━━━ Input data ━━━

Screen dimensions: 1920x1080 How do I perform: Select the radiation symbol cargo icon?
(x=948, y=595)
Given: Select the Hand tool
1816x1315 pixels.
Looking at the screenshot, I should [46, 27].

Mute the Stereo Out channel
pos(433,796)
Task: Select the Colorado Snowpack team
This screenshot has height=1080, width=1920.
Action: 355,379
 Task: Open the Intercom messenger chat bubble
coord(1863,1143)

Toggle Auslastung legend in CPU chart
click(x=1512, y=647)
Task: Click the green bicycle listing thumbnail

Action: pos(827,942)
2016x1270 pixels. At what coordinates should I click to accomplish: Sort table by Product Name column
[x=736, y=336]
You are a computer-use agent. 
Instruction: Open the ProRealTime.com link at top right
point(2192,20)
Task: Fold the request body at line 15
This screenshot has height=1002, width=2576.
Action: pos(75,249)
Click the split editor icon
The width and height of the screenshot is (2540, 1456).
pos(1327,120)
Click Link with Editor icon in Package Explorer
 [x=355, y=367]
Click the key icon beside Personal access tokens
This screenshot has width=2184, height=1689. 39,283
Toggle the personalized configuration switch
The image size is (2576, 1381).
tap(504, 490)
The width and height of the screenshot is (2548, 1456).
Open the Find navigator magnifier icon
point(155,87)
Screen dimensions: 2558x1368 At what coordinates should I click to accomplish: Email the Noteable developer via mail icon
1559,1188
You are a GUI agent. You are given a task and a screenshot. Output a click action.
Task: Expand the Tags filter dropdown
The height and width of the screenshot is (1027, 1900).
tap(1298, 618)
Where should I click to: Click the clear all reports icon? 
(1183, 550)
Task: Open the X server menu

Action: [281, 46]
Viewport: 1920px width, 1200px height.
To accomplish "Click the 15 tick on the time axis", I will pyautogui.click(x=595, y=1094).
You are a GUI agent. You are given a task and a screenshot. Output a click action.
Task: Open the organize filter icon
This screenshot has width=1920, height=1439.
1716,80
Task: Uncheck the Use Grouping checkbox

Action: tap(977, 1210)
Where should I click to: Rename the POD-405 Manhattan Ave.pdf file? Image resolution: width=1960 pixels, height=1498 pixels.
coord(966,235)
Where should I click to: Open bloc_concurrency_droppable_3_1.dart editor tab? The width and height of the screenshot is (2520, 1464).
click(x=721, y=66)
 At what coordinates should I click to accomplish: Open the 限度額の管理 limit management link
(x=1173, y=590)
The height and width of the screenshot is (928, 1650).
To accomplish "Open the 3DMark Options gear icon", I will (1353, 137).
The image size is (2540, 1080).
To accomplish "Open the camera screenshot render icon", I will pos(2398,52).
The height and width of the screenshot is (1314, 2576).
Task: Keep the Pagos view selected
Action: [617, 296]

━━━

What the exercise asks: The range runs from the line above containing "2016x1270 pixels. At" to the line containing "Task: Fold the request body at line 15", inclusive. Restate those lines word for word and no others.

Result for this task:
2016x1270 pixels. At what coordinates should I click to accomplish: Sort table by Product Name column
[x=736, y=336]
You are a computer-use agent. 
Instruction: Open the ProRealTime.com link at top right
point(2192,20)
Task: Fold the request body at line 15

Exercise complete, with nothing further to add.